What does it physically mean for the inverse of the metric tensor of inertial frames to be the metric tensor itself?

Question

The metric tensor of inertial frames in S.R is given by $$g_{\alpha \beta}=diag(1,-1,-1,-1)$$ It's inverse $$(g_{\alpha \beta})^{-1}=g_{\alpha \beta}$$

I was wondering what this means geometrically. I know in General Relativity (I haven't delved deeper into this), the metric tensor has non-zero off-diagonal components, therefore, I wouldn't expect the metric tensor to be the inverse of itself but why is this true in Special Relativity where we only deal with flat spacetime?

I'm trying to think of it right now that the properties and trajectories in flat spacetime look the same forward and backward (like multiplying it by its inverse) so it forces the inverse to be the same as the original but I'm not sure (this could be baloney but I don't have math to support to disprove it right now).

Since the metric tensor basically encodes the properties of spacetime, what does this particular result mean physically?

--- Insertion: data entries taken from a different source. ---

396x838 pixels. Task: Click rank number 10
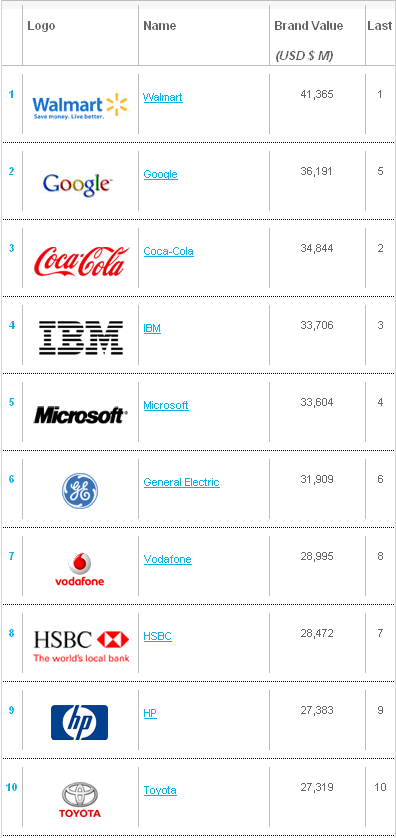coord(11,787)
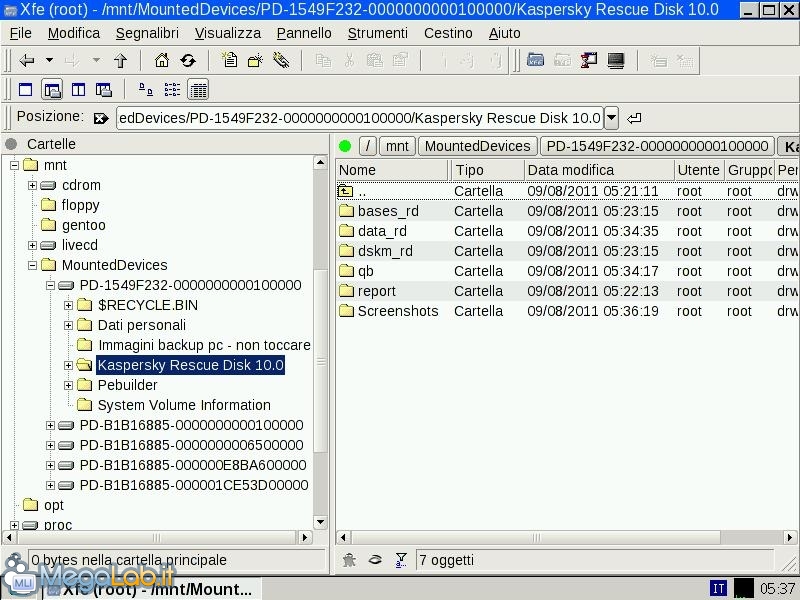800x600 pixels.
Task: Open the Segnalibri menu
Action: [146, 33]
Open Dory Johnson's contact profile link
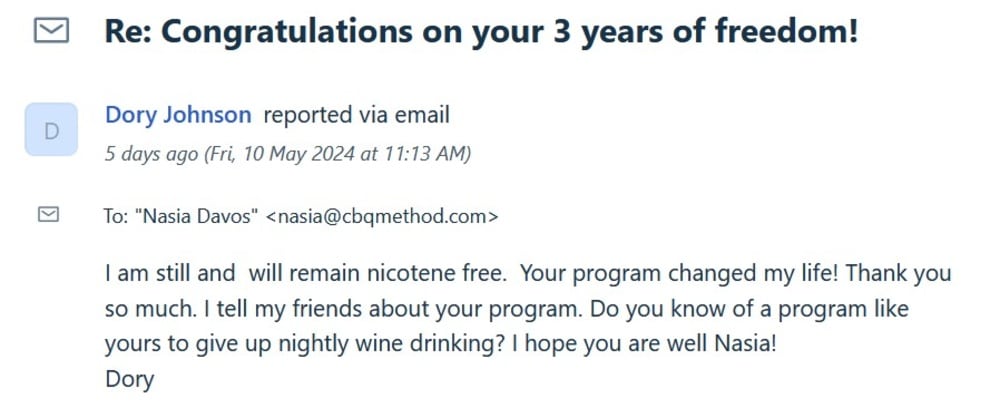Screen dimensions: 1000x408 (x=178, y=115)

Note: I've just started learning classical field theory and use Landau & Lifshitz Classical Field theory (Vol.4)

Answer 1

I do not have enough reputation yet to comment (hence an answer): If you write the metric in cylindrical or spherical coordinates you'll see that the covariant metric is not the same as the contravariant metric. Regardless of the coordinate system chosen and the specific form, under all coordinate systems the curvature will be zero, which is what flat spacetime is about.

Answer 2

OP's title condition is not a covariant/geometric/physical condition: it depends on choice of coordinates. E.g. if it holds for coordinates $x^{\mu}$, it will not hold for coordinates $x^{\prime \mu}=2x^{\mu}$.

See also Is it foolish to distinguish between covariant and contravariant vectors? and links therein.

Answer 3

There isn't an "inverse" for a tensor, because a tensor (of order 2) takes two vectors and produces one scalar:

$$g: \mathbb{R}^{1,3} \times \mathbb{R}^{1,3} \rightarrow \mathbb{R}$$

or if you like, a dimensional collapse from eight dimensions to one! As a result, the "inverse", were there to be one, would be highly one-to-many (i.e. not a function): it would represent the entire class of vectors with a given inner product. Such a highly non-functional correspondence is also, perhaps unsurprisingly, not a tensor.

What you've done in your post, instead, is to take the inverse of the linear transformation represented by interpreting $g$ as a matrix. There is no unique or canonical way to convert a tensor (acting on two vectors) to a linear map (acting on one vector and outputting one vector). In particular, the action of this linear map "should" look like

$$g_{\mu \nu} v^\nu$$

which, in terms of the standard (and well-defined) tensor action involving two vectors, i.e.

$$g_{\mu \nu} u^{\mu} v^{\nu}$$

can only be obtained by taking for $\mathbf{u}$ that $\mathbf{u} = \mathbf{e}_\mu$ for $\mu = 0, 1, 2, 3$ in succession, i.e. the basis vectors for a particular basis, and likewise generating vector components also in the same said basis. Hence this single-vector action, and thus the understanding of $g$ as a unilinear map, is entirely basis-dependent.

Hence it says nothing about the dynamics taking place on that space-time manifold, and more about a peculiar property of your particular choice of coordinate system.

(You could also say that this is because the matrix representation of $g$ is basis-dependent, but that is not really a particularly convincing explanation because without care, one would be led into thinking that the "true" tensor action $g_{\mu \nu} u^{\mu} v^{\nu}$ is also basis-dependent, when that is definitely not the case!)